Why Nikolai Lantsov From Shadow & Bone Looks So Familiar – Looper
As Netflix continues to grow its extensive collection of genre offerings, shows like “Shadow and Bone” are among its most valuable properties. Based on two different series from the Grishaverse created by Leigh Bardugo, the dark fantasy series is just releasing its second season, which is no doubt good news for fans of the franchise.
New to the Netflix series in the second season is the character of Nikolai Lantsov, a shadowy figure who has spent years hiding his identity as the former king of Ravka. Lantsov trusts central character Alina Starkov (Jessie Mei Li) enough to divulge his real name as he joins her to become one of her allies in “Shadow and Bone.”

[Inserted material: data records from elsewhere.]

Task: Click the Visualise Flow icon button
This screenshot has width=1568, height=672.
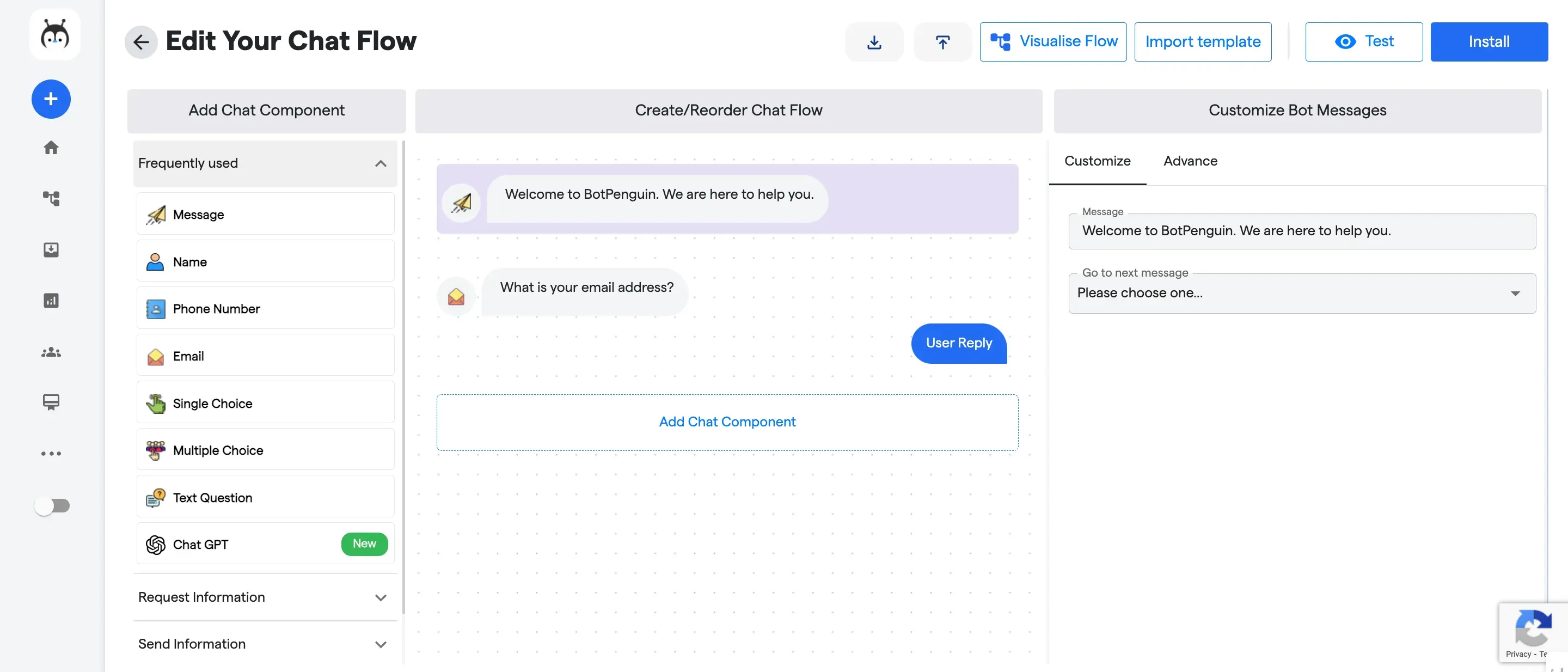Action: (x=1000, y=41)
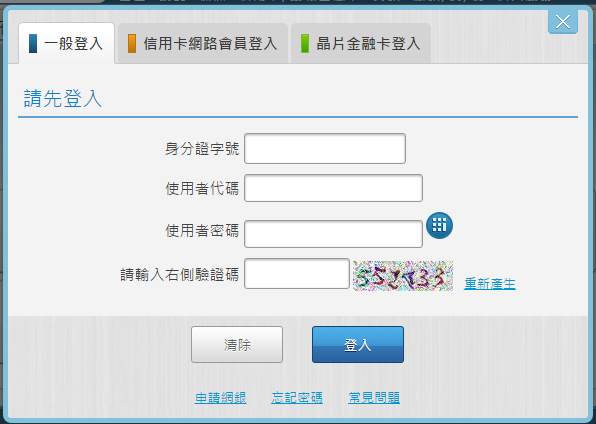Viewport: 596px width, 424px height.
Task: Focus the 身分證字號 input field
Action: click(x=325, y=149)
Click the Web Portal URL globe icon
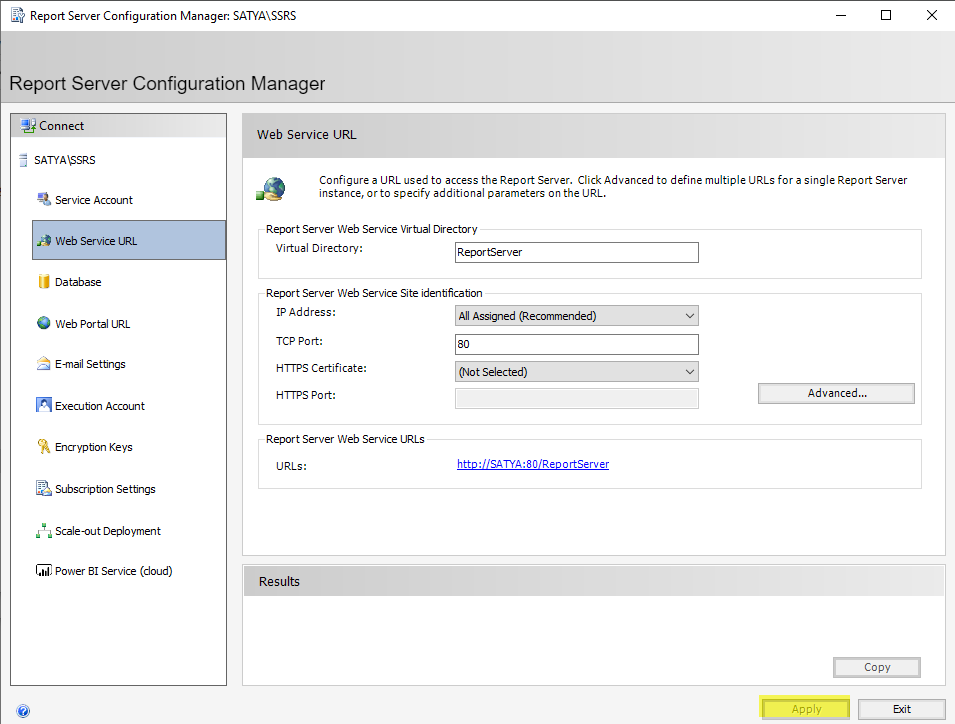Viewport: 955px width, 724px height. (x=44, y=323)
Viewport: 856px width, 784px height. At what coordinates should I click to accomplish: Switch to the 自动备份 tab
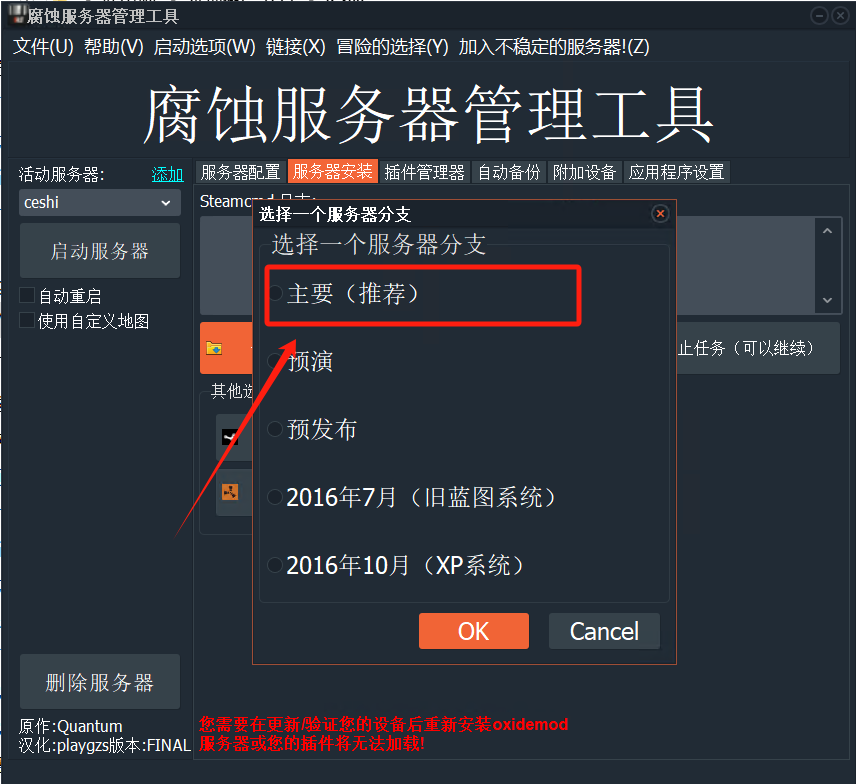[x=508, y=172]
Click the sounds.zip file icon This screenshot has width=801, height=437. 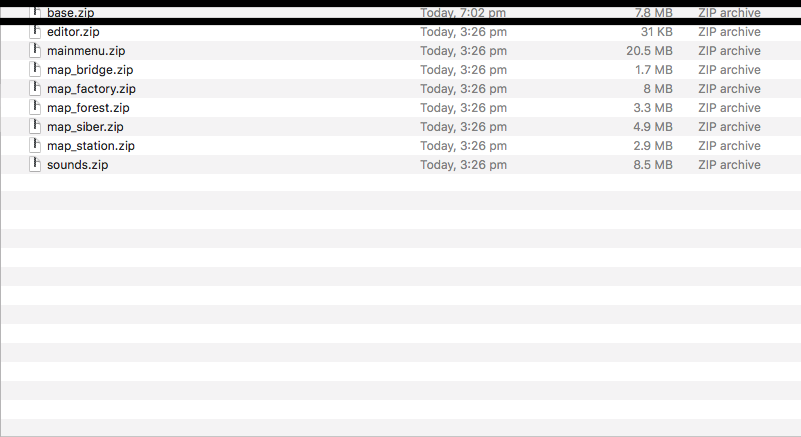[x=36, y=165]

With the character showing up in all 8 episodes of Season 2, it’s clear that Lantsov is going to be a major part of the adaptation, and, as such, fans might find themselves wondering what other projects they may have seen the actor who portrays Lantsov in prior to “Shadow and Bone.” As it turns out, you probably have seen Patrick Gibson on-screen before.
Patrick Gibson got his start in the industry at a young age
Though Patrick Gibson, who plays Nikolai Lantsov in “Shadow and Bone,” has been acting since 2002, the first high-profile show viewers might recognize him from is likely the historical drama “The Tudors.” In the hit historical drama, Gibson played the son of real-life political leader Robert Aske (Gerard McSorley). Of course, the character was mostly tangential, as Gibson only appeared in three episodes of the series (via IMDb).
Gibson also appeared as Curly in “Neverland,” a British mini-series that retells the saga of Peter Pan (Charlie Rowe), Captain Hook (Rhys Ifans), and Tinkerbell (Keira Knightley) through a slightly darker lens. Fans of other adaptations will recall that Curly is one of the Lost Boys and that he wears a fairly memorable bear outfit in the Disney version of the story. Naturally, Gibson did find meatier material as he aged into an adult, however, landing a major role in a popular science fiction drama.
Gibson played Steve Winchell in both seasons of The OA
Scott Patrick Green/Netflix
While Netflix fans are currently clamoring to see “Warrior Nun” brought back to life by the streamer, Patrick Gibson starred in another sci-fi series that saw fan support following its cancellation by the streamer. Gibson appeared in “The OA,” which was created by the acclaimed team of Brit Marling and Zal Batmanglij. The interdimensional series follows Prairie Johnson (Marling), a missing orphan who suddenly reappears with little explanation to her parents or the authorities.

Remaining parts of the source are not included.